[Source records]
▬▬▬▬▬▬
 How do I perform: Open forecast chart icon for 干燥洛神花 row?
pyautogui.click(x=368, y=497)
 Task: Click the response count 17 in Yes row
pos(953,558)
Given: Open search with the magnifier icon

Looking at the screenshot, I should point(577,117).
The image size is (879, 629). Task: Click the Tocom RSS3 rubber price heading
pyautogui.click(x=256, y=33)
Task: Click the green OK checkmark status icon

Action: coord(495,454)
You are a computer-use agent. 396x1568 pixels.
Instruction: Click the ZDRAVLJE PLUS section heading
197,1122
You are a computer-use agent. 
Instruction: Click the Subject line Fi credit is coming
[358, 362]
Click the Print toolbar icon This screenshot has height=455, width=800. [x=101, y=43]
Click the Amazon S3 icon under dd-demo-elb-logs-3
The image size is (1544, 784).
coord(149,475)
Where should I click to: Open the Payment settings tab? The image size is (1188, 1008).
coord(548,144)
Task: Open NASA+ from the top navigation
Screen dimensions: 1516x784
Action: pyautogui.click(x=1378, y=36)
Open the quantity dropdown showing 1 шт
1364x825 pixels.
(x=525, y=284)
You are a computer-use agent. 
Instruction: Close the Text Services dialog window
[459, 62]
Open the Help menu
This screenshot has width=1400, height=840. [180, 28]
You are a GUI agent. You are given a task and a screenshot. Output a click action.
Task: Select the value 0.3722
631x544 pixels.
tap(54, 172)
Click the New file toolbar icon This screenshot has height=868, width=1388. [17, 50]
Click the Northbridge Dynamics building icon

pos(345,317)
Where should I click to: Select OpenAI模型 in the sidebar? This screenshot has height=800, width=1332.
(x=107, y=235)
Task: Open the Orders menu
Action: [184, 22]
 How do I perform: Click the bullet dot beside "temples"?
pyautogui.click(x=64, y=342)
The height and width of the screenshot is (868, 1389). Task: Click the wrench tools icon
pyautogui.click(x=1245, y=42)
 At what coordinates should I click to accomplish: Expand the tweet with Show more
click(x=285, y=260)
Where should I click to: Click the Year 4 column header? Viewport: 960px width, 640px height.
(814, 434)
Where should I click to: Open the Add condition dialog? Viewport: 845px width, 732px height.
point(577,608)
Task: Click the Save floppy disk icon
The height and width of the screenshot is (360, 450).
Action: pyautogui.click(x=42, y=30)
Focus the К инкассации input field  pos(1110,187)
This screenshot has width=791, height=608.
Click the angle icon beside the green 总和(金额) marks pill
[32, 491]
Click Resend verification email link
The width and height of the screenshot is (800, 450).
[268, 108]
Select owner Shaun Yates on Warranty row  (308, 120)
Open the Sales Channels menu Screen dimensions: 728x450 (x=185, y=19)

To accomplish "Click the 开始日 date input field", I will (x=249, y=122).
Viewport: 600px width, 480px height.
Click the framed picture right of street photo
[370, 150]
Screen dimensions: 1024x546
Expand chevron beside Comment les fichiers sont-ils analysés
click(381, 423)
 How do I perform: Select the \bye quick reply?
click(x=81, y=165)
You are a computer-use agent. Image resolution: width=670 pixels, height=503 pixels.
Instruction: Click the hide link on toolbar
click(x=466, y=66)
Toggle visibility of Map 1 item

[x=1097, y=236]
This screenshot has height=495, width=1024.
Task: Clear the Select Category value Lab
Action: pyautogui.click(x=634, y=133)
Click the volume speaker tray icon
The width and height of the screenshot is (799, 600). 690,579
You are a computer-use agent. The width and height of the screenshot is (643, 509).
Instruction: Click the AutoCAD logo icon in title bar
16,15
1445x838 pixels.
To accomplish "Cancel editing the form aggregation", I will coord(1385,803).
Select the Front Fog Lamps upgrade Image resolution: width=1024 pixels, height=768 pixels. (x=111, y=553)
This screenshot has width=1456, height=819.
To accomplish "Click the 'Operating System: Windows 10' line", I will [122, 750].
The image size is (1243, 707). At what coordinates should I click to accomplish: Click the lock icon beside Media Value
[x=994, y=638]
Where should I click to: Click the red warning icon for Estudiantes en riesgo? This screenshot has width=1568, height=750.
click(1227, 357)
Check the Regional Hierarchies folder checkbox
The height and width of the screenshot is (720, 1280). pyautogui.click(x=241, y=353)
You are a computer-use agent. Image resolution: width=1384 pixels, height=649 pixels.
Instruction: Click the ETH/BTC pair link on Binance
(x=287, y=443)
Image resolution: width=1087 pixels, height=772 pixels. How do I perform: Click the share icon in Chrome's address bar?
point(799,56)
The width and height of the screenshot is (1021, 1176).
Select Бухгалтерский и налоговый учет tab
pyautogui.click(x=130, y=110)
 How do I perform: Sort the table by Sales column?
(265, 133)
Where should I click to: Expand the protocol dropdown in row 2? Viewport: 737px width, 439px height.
▬▬▬▬▬▬
WHAT YOU ARE ASKED TO DO
Rewrite the records above with "Where should I click to" switched to "Where do I click to" everywhere it appears, keeping everything else the same.

THE RESPONSE
 How do I perform: Open forecast chart icon for 干燥洛神花 row?
pyautogui.click(x=368, y=497)
 Task: Click the response count 17 in Yes row
pos(953,558)
Given: Open search with the magnifier icon

Looking at the screenshot, I should point(577,117).
The image size is (879, 629). Task: Click the Tocom RSS3 rubber price heading
pyautogui.click(x=256, y=33)
Task: Click the green OK checkmark status icon

Action: coord(495,454)
You are a computer-use agent. 396x1568 pixels.
Instruction: Click the ZDRAVLJE PLUS section heading
197,1122
You are a computer-use agent. 
Instruction: Click the Subject line Fi credit is coming
[358, 362]
Click the Print toolbar icon This screenshot has height=455, width=800. [x=101, y=43]
Click the Amazon S3 icon under dd-demo-elb-logs-3
The image size is (1544, 784).
coord(149,475)
Where do I click to: Open the Payment settings tab? The image size is (1188, 1008).
coord(548,144)
Task: Open NASA+ from the top navigation
Screen dimensions: 1516x784
Action: pyautogui.click(x=1378, y=36)
Open the quantity dropdown showing 1 шт
1364x825 pixels.
(x=525, y=284)
You are a computer-use agent. 
Instruction: Close the Text Services dialog window
[459, 62]
Open the Help menu
This screenshot has width=1400, height=840. [180, 28]
You are a GUI agent. You are given a task and a screenshot. Output a click action.
Task: Select the value 0.3722
631x544 pixels.
tap(54, 172)
Click the New file toolbar icon This screenshot has height=868, width=1388. [17, 50]
Click the Northbridge Dynamics building icon

pos(345,317)
Where do I click to: Select OpenAI模型 in the sidebar? This screenshot has height=800, width=1332.
(x=107, y=235)
Task: Open the Orders menu
Action: [184, 22]
 How do I perform: Click the bullet dot beside "temples"?
pyautogui.click(x=64, y=342)
The height and width of the screenshot is (868, 1389). Task: Click the wrench tools icon
pyautogui.click(x=1245, y=42)
 At what coordinates should I click to accomplish: Expand the tweet with Show more
click(x=285, y=260)
Where do I click to: Click the Year 4 column header? Viewport: 960px width, 640px height.
(814, 434)
Where do I click to: Open the Add condition dialog? Viewport: 845px width, 732px height.
point(577,608)
Task: Click the Save floppy disk icon
The height and width of the screenshot is (360, 450).
Action: pyautogui.click(x=42, y=30)
Focus the К инкассации input field  pos(1110,187)
This screenshot has width=791, height=608.
Click the angle icon beside the green 总和(金额) marks pill
[32, 491]
Click Resend verification email link
The width and height of the screenshot is (800, 450).
[268, 108]
Select owner Shaun Yates on Warranty row  (308, 120)
Open the Sales Channels menu Screen dimensions: 728x450 (x=185, y=19)

To accomplish "Click the 开始日 date input field", I will (x=249, y=122).
Viewport: 600px width, 480px height.
Click the framed picture right of street photo
[370, 150]
Screen dimensions: 1024x546
Expand chevron beside Comment les fichiers sont-ils analysés
click(381, 423)
 How do I perform: Select the \bye quick reply?
click(x=81, y=165)
You are a computer-use agent. Image resolution: width=670 pixels, height=503 pixels.
Instruction: Click the hide link on toolbar
click(x=466, y=66)
Toggle visibility of Map 1 item

[x=1097, y=236]
This screenshot has height=495, width=1024.
Task: Clear the Select Category value Lab
Action: pyautogui.click(x=634, y=133)
Click the volume speaker tray icon
The width and height of the screenshot is (799, 600). 690,579
You are a computer-use agent. The width and height of the screenshot is (643, 509).
Instruction: Click the AutoCAD logo icon in title bar
16,15
1445x838 pixels.
To accomplish "Cancel editing the form aggregation", I will coord(1385,803).
Select the Front Fog Lamps upgrade Image resolution: width=1024 pixels, height=768 pixels. (x=111, y=553)
This screenshot has width=1456, height=819.
To accomplish "Click the 'Operating System: Windows 10' line", I will [122, 750].
The image size is (1243, 707). At what coordinates should I click to accomplish: Click the lock icon beside Media Value
[x=994, y=638]
Where do I click to: Click the red warning icon for Estudiantes en riesgo? This screenshot has width=1568, height=750.
click(1227, 357)
Check the Regional Hierarchies folder checkbox
The height and width of the screenshot is (720, 1280). pyautogui.click(x=241, y=353)
You are a computer-use agent. Image resolution: width=1384 pixels, height=649 pixels.
Instruction: Click the ETH/BTC pair link on Binance
(x=287, y=443)
Image resolution: width=1087 pixels, height=772 pixels. How do I perform: Click the share icon in Chrome's address bar?
point(799,56)
The width and height of the screenshot is (1021, 1176).
Select Бухгалтерский и налоговый учет tab
pyautogui.click(x=130, y=110)
 How do I perform: Sort the table by Sales column?
(265, 133)
Where do I click to: Expand the protocol dropdown in row 2? Viewport: 737px width, 439px height.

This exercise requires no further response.